The Bauer Thesis Examined: The Geography of Heresy in the Early Christian Church.

Written by Thomas A. Robinson Reviewed By Frederick W. Norris

The publication of Walter Bauer’s Rechtgäubigkeit und Ketzerei im ältesten Christentum in 1934 stirred no wide interest but it did attract the attention of some significant scholars. Its thesis was that the classical theory of the development of orthodoxy and heresy, the priority and majority of orthodoxy, was incorrect; although heresies were forms of community and faith that later generations would reject, earliest Christianity in most regions was first and strongest heretical. Bauer basically skipped the New Testament as a field of study and worked on the literature at the end of or just after its era. He divided the evidence into geographical areas and made his case for each. Only Rome fits the description of having an orthodox majority from the beginning. (That was itself an unexpected claim from a staunch Protestant.)

The volume was republished with additional essays by others in 1964 and appeared in an English translation from the United States during 1971. Although the thesis is still held by some prominent historians of early Christianity, it has received rather scathing criticism in recent years. Some early reviews called it into question. H.E.W. Turner’s The Pattern of Christian Truth, the Bampton Lectures of 1954, attempted a serious refutation and a spate of articles and parts of studies since its translation have attacked various sections of Bauer’s study. Robinson’s effort is one of the first books since Turner’s to reconsider the topic.

The volume is organized in three parts, each more successful than the previous one. The first, concerned with the history leading to the debate, is introductory. Anyone aware of the problem will not find the observations here particularly trenchant, although the theological student will be brought into the discussion with some sense of its wider context.

The second part begins to show the power of Robinson’s effort and his sense of the inadequacy of Bauer’s thesis. Wisely he includes numerous comments from Helmut Koester’s Introduction to the New Testamentwhich in so many ways attempts to sharpen the focus of Bauer’s thesis both by accepting the premises that heresy often preceded orthodoxy and that investigation should be pursued on a geographical basis. Robinson questions that geographical method itself, and then argues that Edessa, Egypt, Corinth, Rome, Jerusalem and Antioch have far too little information about them to support any kind of hypothesis concerning the relationship of orthodoxy and heresy. The data is either ‘ambiguous’ or ‘mute’. Overall that well may be true. But on occasion, Robinson does not deal with some of the important information. When he deals with Egypt, Robinson neither mentions that the Western Text of Acts describes Apollos as an Alexandrian nor notices that Morton Smith studied an interesting fragment from Clement of Alexandria. He also does not treat certain parts of Ignatius’s epistles that contain information about the martyr’s concern for Christianity in Antioch. It is still obvious, however, that the caution and good judgment of a fine historian are at work.

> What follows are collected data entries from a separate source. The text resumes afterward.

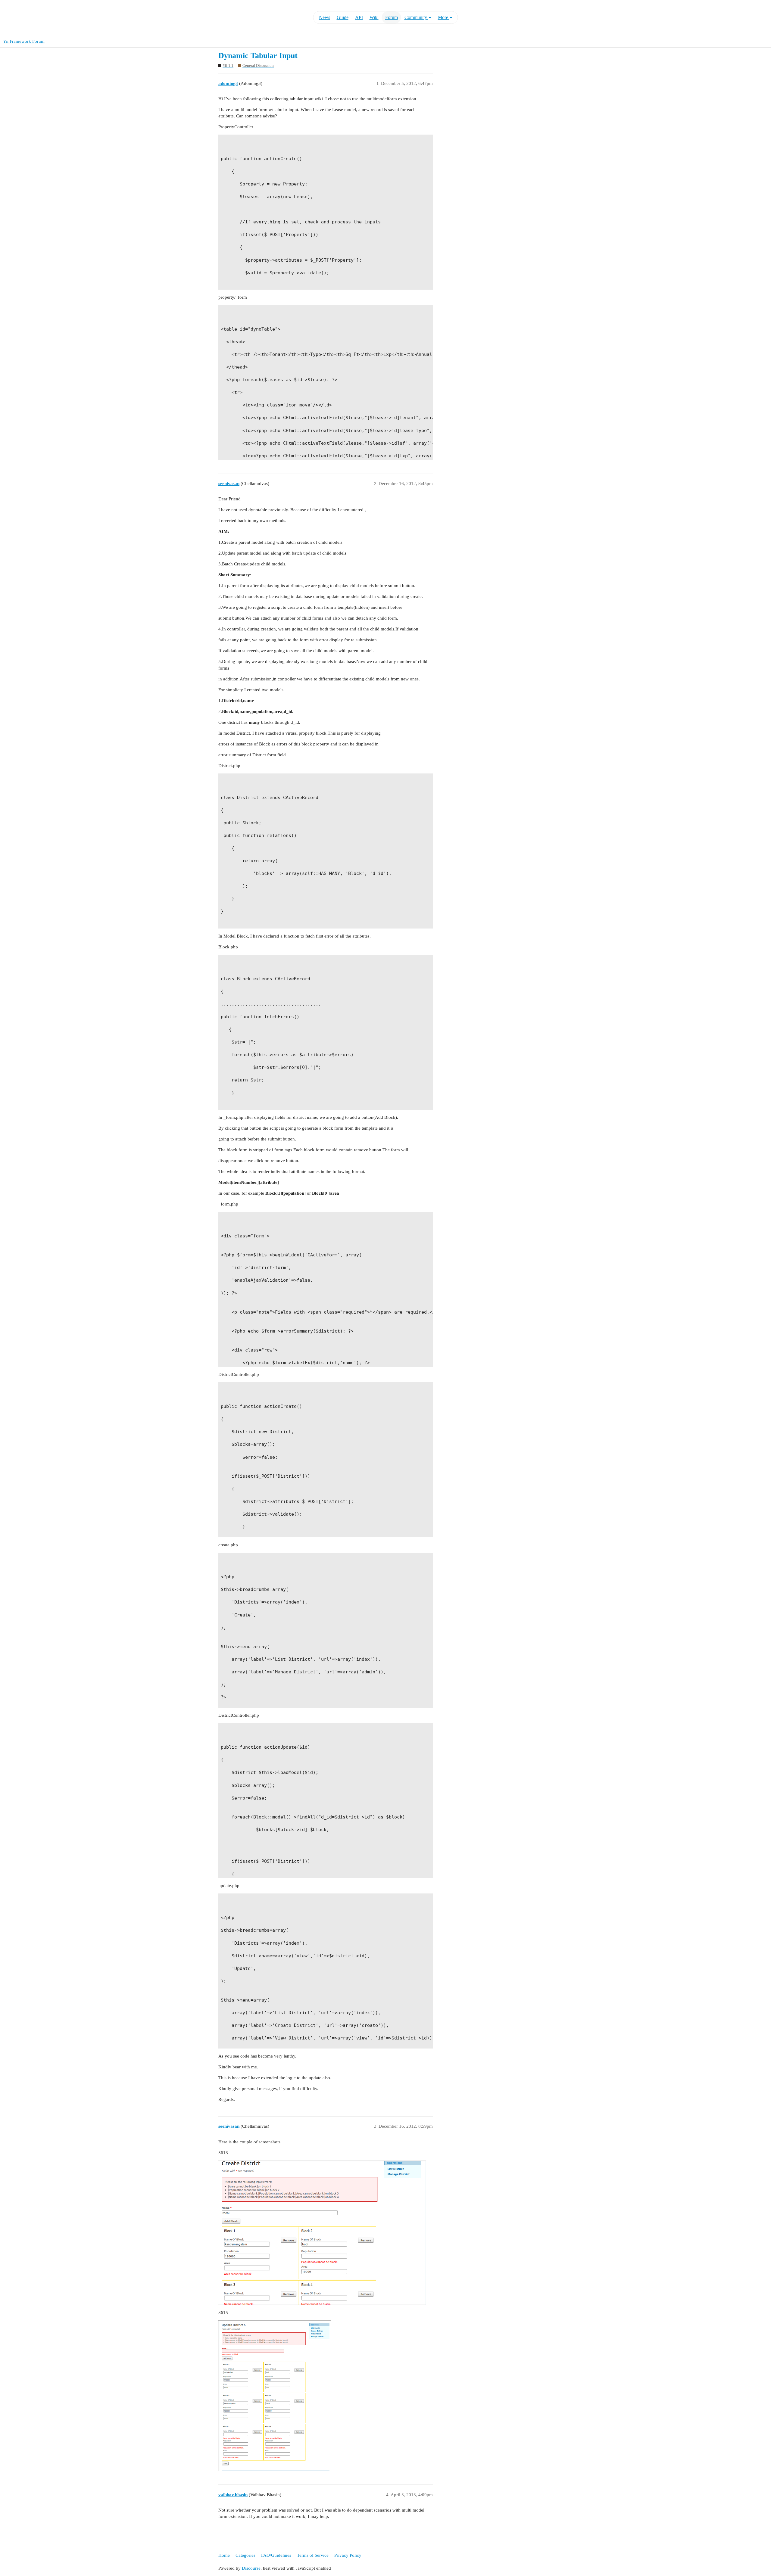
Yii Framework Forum (24, 41)
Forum (391, 17)
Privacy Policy (347, 2555)
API (359, 17)
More (443, 17)
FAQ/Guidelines (276, 2555)
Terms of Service (313, 2555)
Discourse (251, 2568)
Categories (245, 2555)
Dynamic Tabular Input (258, 55)
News (324, 17)
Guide (342, 17)
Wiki (374, 17)
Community (416, 17)
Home (224, 2555)
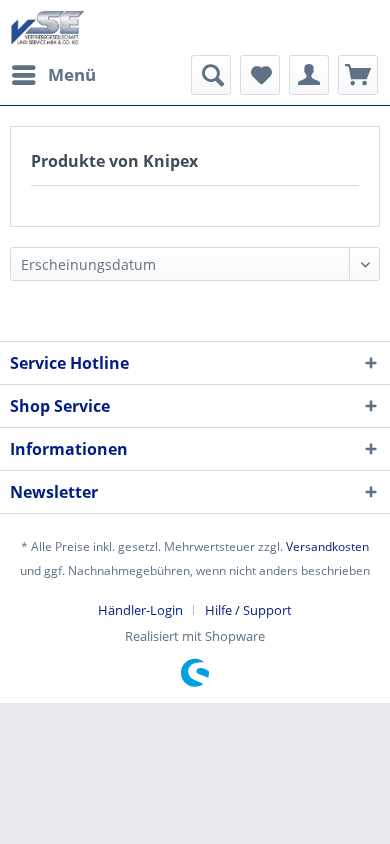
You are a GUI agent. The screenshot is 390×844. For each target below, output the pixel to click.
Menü (72, 74)
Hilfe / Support (248, 610)
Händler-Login (140, 610)
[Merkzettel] (260, 75)
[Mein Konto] (309, 75)
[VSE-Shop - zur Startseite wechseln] (47, 27)
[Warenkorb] (358, 75)
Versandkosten (327, 546)
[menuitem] (53, 75)
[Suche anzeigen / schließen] (211, 75)
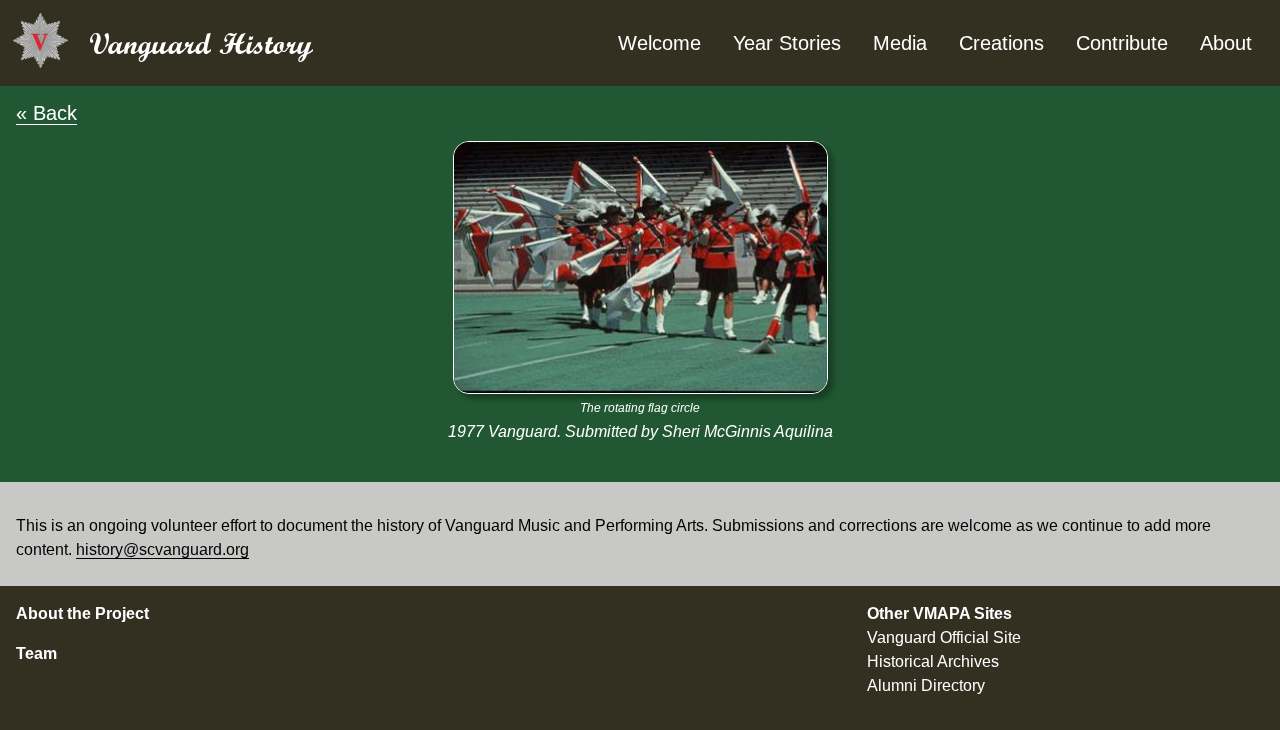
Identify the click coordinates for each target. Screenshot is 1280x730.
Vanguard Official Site (944, 637)
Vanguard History (201, 43)
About (1226, 43)
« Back (46, 113)
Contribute (1122, 43)
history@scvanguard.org (162, 549)
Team (36, 653)
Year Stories (787, 43)
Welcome (659, 43)
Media (900, 43)
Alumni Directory (926, 685)
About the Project (82, 613)
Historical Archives (933, 661)
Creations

The last three chapters focus on the information for Ephesus and Asia Minor. Here Robinson is at his best. He devastates Bauer’s thesis, showing clearly that its weakness is not portrayed by offering yet another speculative reconstruction of the silences. Precisely because this geographical area offers the most textual evidence of any region of early Christianity, it is the finest test case. And in many instances Bauer’s interpretation of the data which apparently support his thesis fails because of the misused paradigm or a misread text.

This volume by itself will not defeat what is an ever-weakening hypothesis. But no one can defend Bauer’s thesis without going directly through it. And one of its major aims, describing the best attested region of early Christianity (Ephesus and Asia Minor) as a stronghold of orthodoxy, is a bullseye.